We recognise how important it is for patients and families to be able to share their concerns about unsafe care. The LFPSE service aims to include this facility, and to do so in a way that makes sense to people navigating the complexities of healthcare delivery. We want to create a recording tool that sits appropriately amongst other well-established feedback channels, such as complaints processes, without requiring patients and carers to do a lot of work to establish what is feedback for national learning, and what is better aimed at their provider(s), so that they get the responses they deserve. This will take time, as the complaints process is enshrined in law, so cannot be altered quickly.
We have work planned for 2023 to explore this further, and in the meantime, patients and families can continue to use the NRLS eForm, which is looked at by the national Patient Safety team regularly, which is looked at by the national Patient Safety team regularly.
We want this service to work as well as possible for users, and so in line with agile principles, we want your feedback to ensure that all LFPSE service capabilities are helping improve the way healthcare is delivered. If you have ideas for enhancements to the service or wish to be involved in the development of any of the forthcoming modules, please contact firstname.lastname@example.org.
We encourage all users to avoid submitting PII wherever possible. However, if PII is accidentally submitted, one of the first ways we are using Machine Learning (ML) in the LFPSE service is in the anonymisation software we have developed to redact any identifiable details from the main free text fields. This uses a ML algorithm, backed up by rules-based learning, and finally our team of Data Quality Officers, whose feedback will continue to train and improve the accuracy of the model on live data.

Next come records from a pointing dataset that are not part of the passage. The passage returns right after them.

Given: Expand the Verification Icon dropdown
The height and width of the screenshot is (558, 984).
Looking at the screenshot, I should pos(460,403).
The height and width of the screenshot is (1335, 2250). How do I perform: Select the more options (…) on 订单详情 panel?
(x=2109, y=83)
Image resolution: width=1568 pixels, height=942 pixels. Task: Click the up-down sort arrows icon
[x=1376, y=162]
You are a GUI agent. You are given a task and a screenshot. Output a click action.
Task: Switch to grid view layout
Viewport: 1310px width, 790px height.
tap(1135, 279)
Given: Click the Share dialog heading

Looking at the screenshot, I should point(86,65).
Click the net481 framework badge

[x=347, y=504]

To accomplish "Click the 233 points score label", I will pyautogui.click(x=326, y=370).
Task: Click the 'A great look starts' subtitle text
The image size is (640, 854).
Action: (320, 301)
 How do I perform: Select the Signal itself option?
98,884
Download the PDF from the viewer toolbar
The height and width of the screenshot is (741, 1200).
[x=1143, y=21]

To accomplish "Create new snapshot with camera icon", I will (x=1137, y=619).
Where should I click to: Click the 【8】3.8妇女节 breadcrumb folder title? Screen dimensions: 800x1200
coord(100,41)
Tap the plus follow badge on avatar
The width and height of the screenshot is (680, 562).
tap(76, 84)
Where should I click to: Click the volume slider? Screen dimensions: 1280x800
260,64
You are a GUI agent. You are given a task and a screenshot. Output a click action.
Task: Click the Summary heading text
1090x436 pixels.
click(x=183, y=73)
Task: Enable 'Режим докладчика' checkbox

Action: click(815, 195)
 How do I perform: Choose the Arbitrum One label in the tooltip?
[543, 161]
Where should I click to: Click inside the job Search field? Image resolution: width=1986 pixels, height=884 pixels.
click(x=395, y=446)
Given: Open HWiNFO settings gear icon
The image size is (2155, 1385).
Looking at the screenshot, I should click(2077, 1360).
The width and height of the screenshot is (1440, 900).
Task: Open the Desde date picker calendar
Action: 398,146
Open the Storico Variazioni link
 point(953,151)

The models have been tested on old NRLS free text and reached acceptable reliability metrics for live use.
Development costs including apps used by national Patient Safety staff for their statutory functions around review and analysis, the PSIRF module and NRLS decommissioning total £4.2M from 2017 to 2022.
For context, the NHS Patient Safety Strategy estimates that almost 1,000 extra lives and £100 million in care costs could be saved each year from 2023/24 by its full implementation, including the delivery of LFPSE. The potential exists to reduce claims provision by around £750 million per year by 2025. We have been assured by LRMS vendors that there will be no direct cost in upgrading to LFPSE-compliant versions of their software. However, some support contracts may require local spend on implementation. Further details can be found on our Compliant Vendors page.
The Development of the Patient Safety Incident Management System (DPSIMS) was the working title for the project to develop LFPSE. The “Learn from patient safety events” (LFPSE) service is the output of the DPSIMS work. You can read more about this name change here.
The National Patient Safety Team (NHS England) have a statutory responsibility to collect and learn from safety information, including patient safety incidents – defined as ‘unintended or unexpected events (including omissions) in healthcare that could have or did harm one or more patients’ – and to provide associated advice and guidance to the National Health Service (NHS). To support this responsibility we can and do use safety information relating to ‘healthcare’ where that healthcare is delivered by NHS providers, as well as by non-NHS providers when commissioned to deliver healthcare services to NHS patients.
We do not have a remit for collecting or acting on information regarding provision of social care services that are not related to NHS funded healthcare, but would encourage recording of information about NHS funded healthcare to the LFPSE service from social care providers, should they be aware of information that would support the aim of making NHS funded healthcare safer for patients.